In contrast, PinPoint C-AFM can provide a welldefined electrical contact between the AFM tip and the sample by precisely controlling the contact force and data acquisition time. Moreover, by eliminating lateral shear forces, PinPoint C-AFM allows for high spatial resolution imaging with high reproducibility.
Figure 1 shows a comparison between conventional C-AFM and PinPoint C-AFM measurements on a vertically grown Zinc Oxide nanorods sample. Conventional C-AFM shows poor imaging quality as lateral forces cause damages to tip and sample, leading to reduced spatial resolution and imaging artifacts in height and current images. In contrast, PinPoint C-AFM mode produces sharp heightand current-images without artifacts, as presented in figure 1 (b).

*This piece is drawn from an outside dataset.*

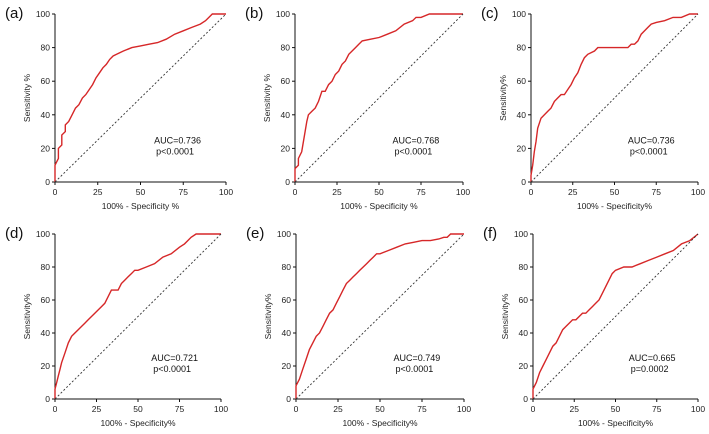 The image size is (709, 434). Describe the element at coordinates (490, 234) in the screenshot. I see `panel-label: (f)` at that location.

Figure 2. AFM height and PFM quad images obtained on annealed phenanthrene thin film using (a) conventional contact-based PFM and (b) PinPoint PFM. In (a), the phenanthrene is moved by the lateral force during contact scanning. This issue can be avoided when using PinPoint mode, as shown in (b).
PinPoint PFM
Piezoelectric Force Microscopy (PFM) allows measuring the electromechanical response of piezoelectric and ferroelectric materials when applying a bias voltage via the tip. Local piezoelectric domains in the sample expand or contract in response to the electric field between the tip and sample which is detected via the mechanical displacement of the cantilever. However, this displacement response sometimes is relatively small, which causes a small signal-to-noise ratio and difficult detection when using conventional PFM measurement. Since PinPoint PFM allows precise control of both the contact force and contact duration of the tip-sample interaction, measurement parameters can easily be optimized for high spatial resolution mapping of electromechanical properties. Figure 2 presents a comparison of conventional PFM and PinPoint PFM measurements on annealed phenanthrene thin film on an ITO surface. The rod-shaped nanostructures on the sample surface are susceptible to displacement during contact scanning, causing artifacts in AFM images, as shown in figure 2 (a). In contrast, PinPoint PFM shows improved height and PFM signals (figure 2 (b)).
PinPoint SSRM
Scanning Spreading Resistance Microscopy (SSRM) is well-known as a quantitative tool for studying current and resistance distributions of semiconductors. Typically, such materials are covered with thin films of surface contaminations or surface oxide layers, that impede the charge transport and thus hinder resistance distribution measurements. To counter that, typical AFM tips used for SSRM measurements are coated with hard materials like thin diamond films to scratch through the oxide/contamination layer to establish good electrical contact. Since high constant forces are needed to cut through the hard, insulating oxide layers, tip wear and surface defects in the conductive coating layer are typical issues associated with that measurement mode, leading to lateral resolution degradation and unstable electrical contact. These issues can be minimized using PinPoint mode. Accordingly, PinPoint SSRM provides accurate and reproducible data as demonstrated in figure 3. The resistance distribution of a lithium-ion battery electrode was studied while simultaneously imaging surface topography and mechanical properties at the same time, which deepens the understanding of electrical properties in conjunction with the surface and mechanical properties of a material.
Figure 3. (a) AFM height, (b) resistance, and (c) stiffness images obtained on a lithium-ion battery electrode using PinPoint SSRM mode. All three channels were acquired simultaneously in a single pass. Sample bias was set to +3 V. Measurement was conducted in vacuum using NX-Hivac system.